### Stored data
━━━━━━━━━━━━━━━━

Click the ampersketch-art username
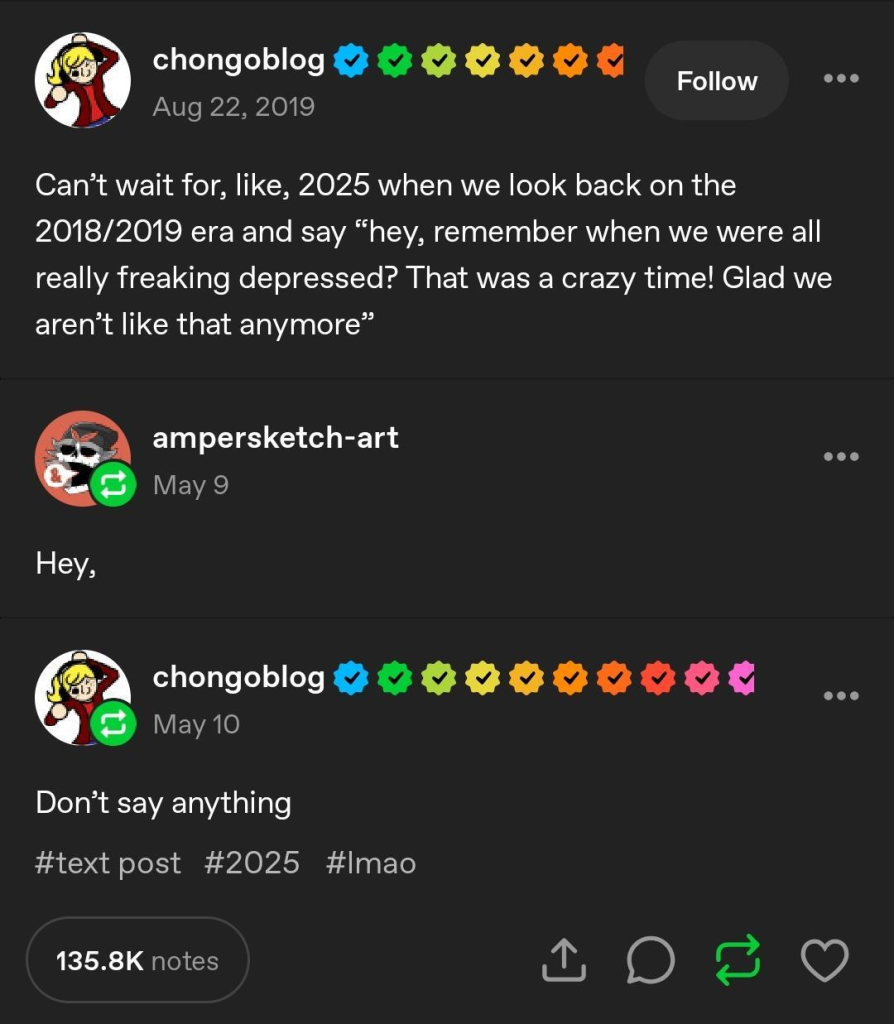The height and width of the screenshot is (1024, 894). click(275, 437)
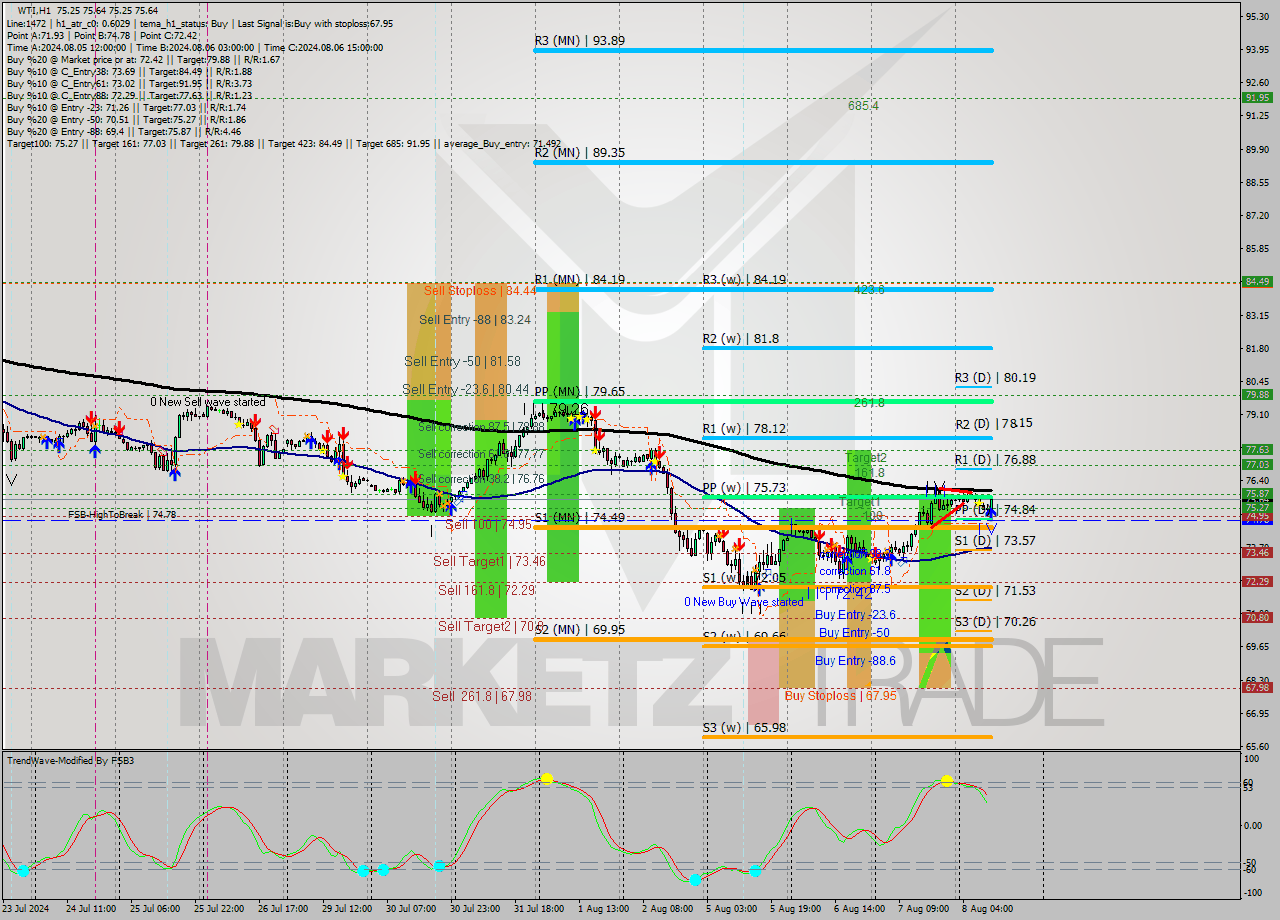Click the R2 (MN) 89.35 cyan horizontal line
The width and height of the screenshot is (1280, 920).
click(x=760, y=161)
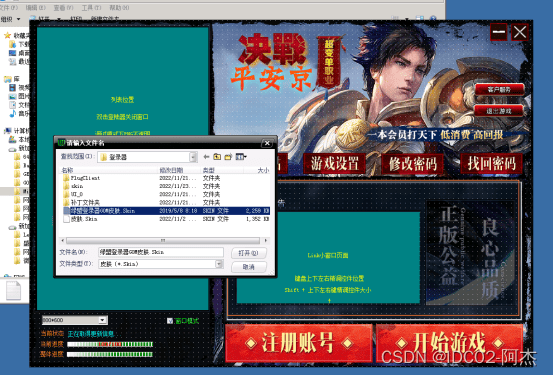Viewport: 553px width, 376px height.
Task: Expand the 查找范围 folder dropdown
Action: 193,157
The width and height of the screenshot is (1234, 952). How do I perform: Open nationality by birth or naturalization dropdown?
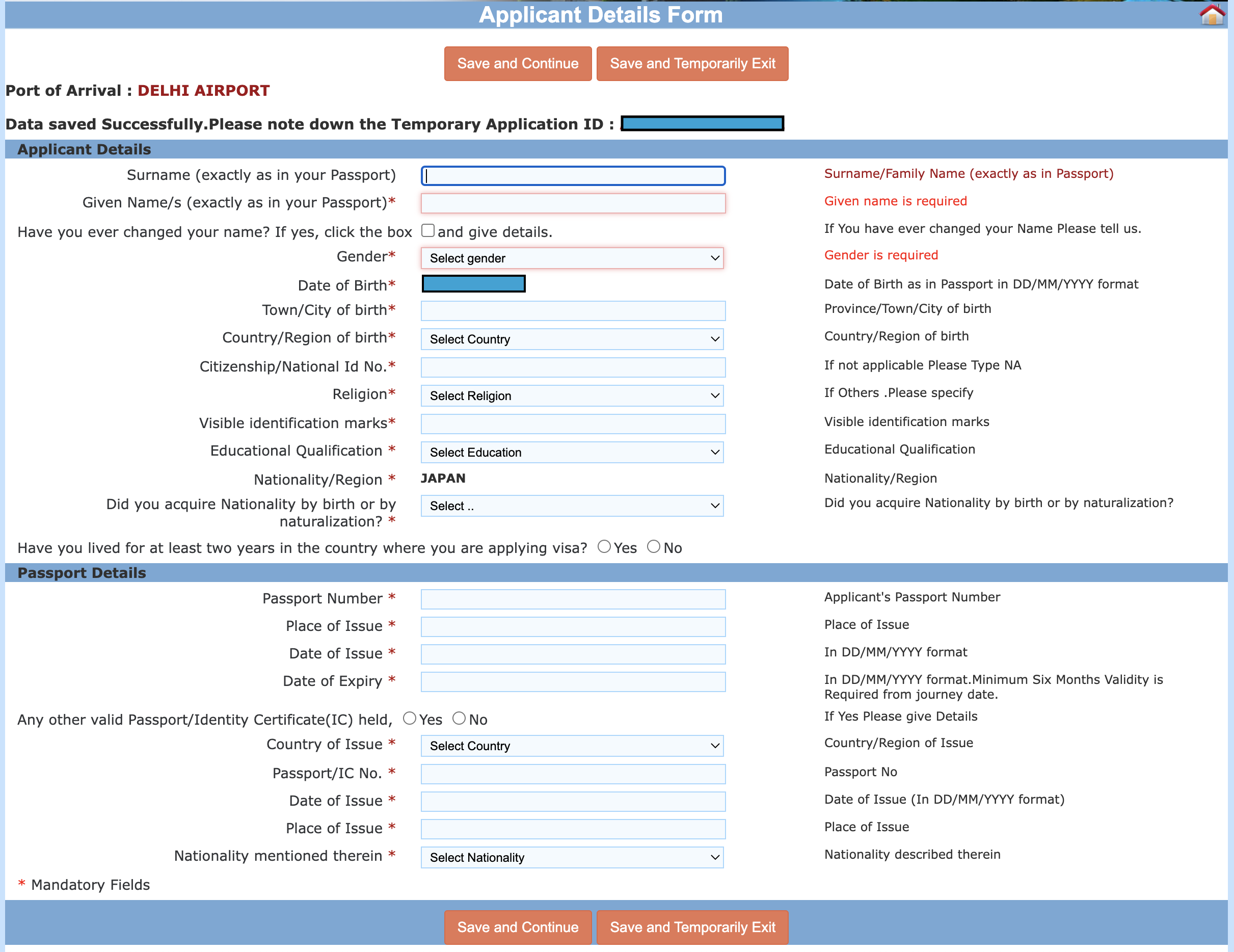572,506
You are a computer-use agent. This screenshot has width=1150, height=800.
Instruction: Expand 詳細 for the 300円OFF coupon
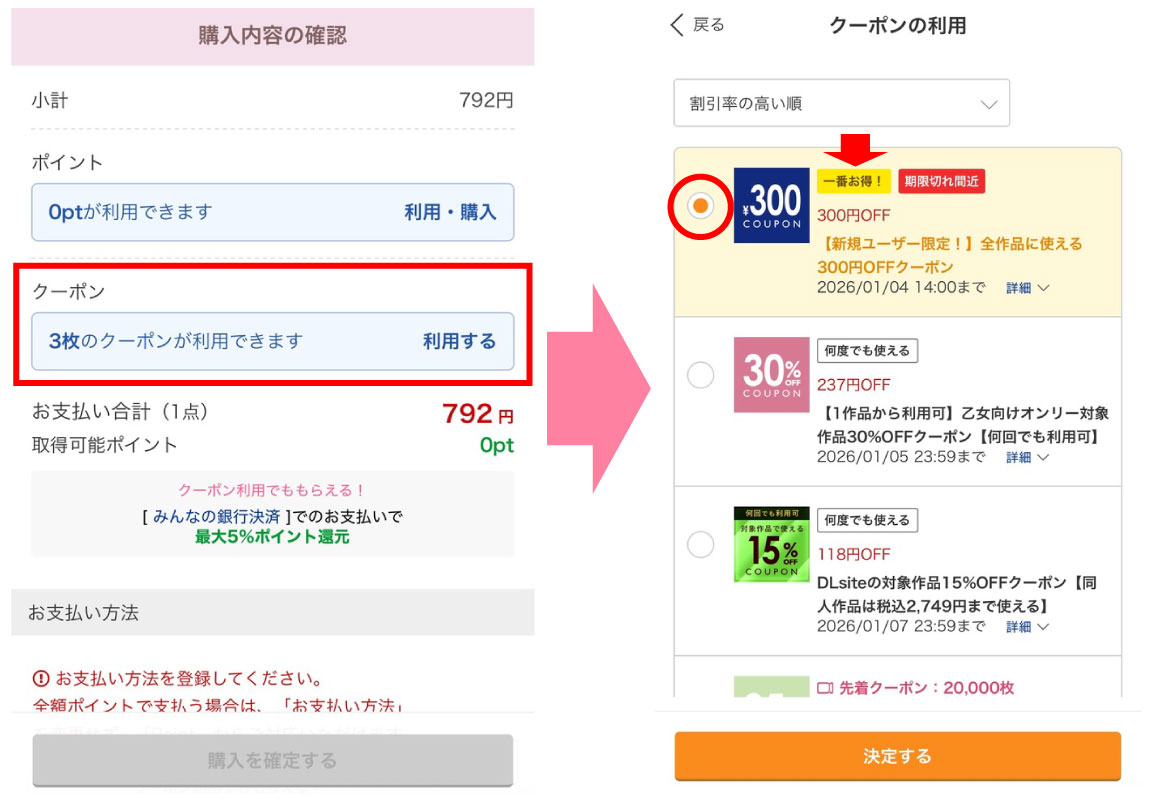(1027, 288)
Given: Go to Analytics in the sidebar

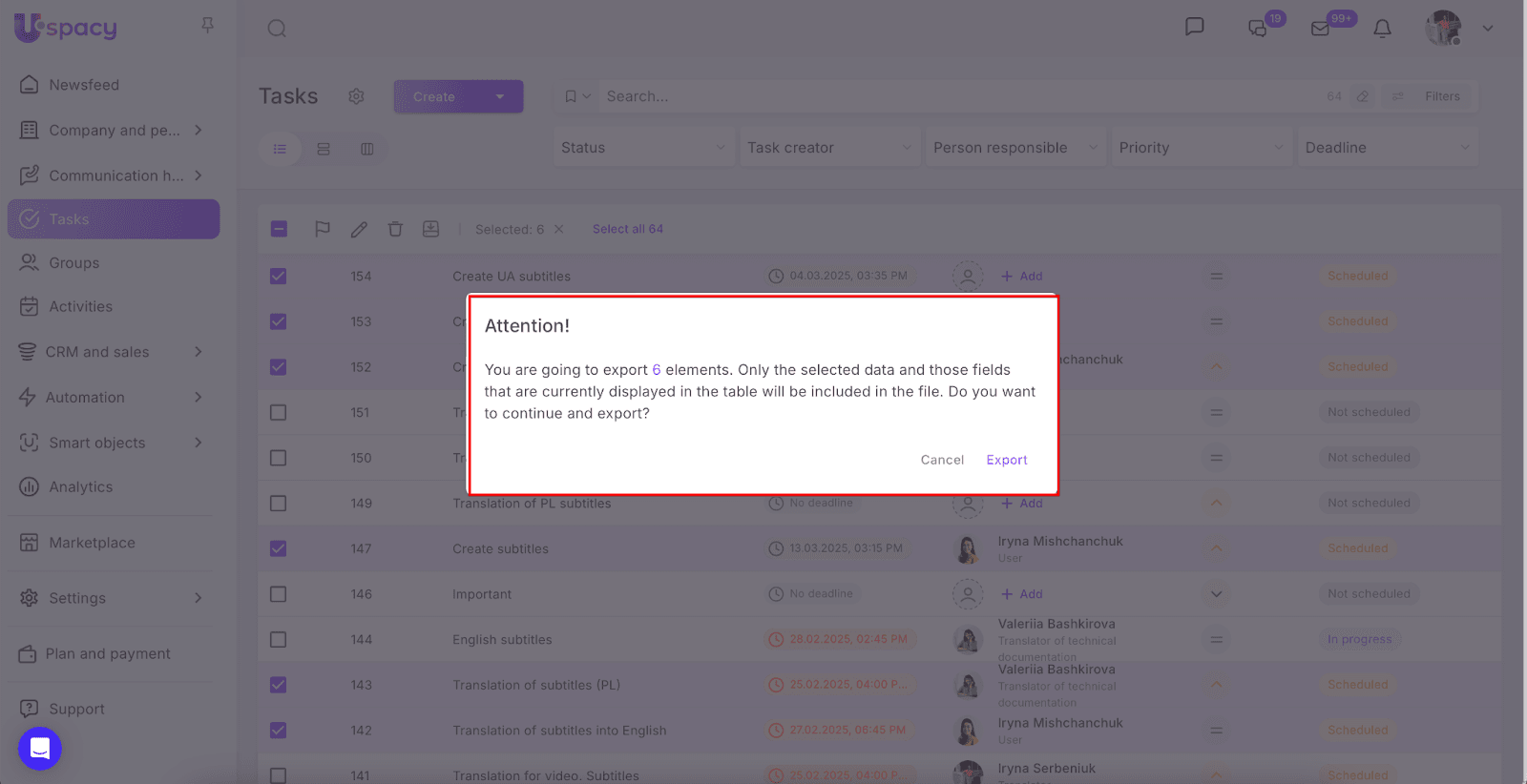Looking at the screenshot, I should (x=81, y=487).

━━━━━━━━━━━━━━━━

### Required action
Word for word, copy all the entries above, but with no pictures.

### Response area
Click the ampersketch-art username
The height and width of the screenshot is (1024, 894). click(275, 437)
Click the R2 (MN) 89.35 cyan horizontal line
The width and height of the screenshot is (1280, 920).
click(x=760, y=161)
Viewport: 553px width, 376px height.
Task: Expand the 查找范围 folder dropdown
Action: 193,157
The width and height of the screenshot is (1234, 952). How do I perform: Open nationality by birth or naturalization dropdown?
572,506
You are a computer-use agent. This screenshot has width=1150, height=800.
Instruction: Expand 詳細 for the 300円OFF coupon
(1027, 288)
Given: Go to Analytics in the sidebar

Looking at the screenshot, I should (x=81, y=487).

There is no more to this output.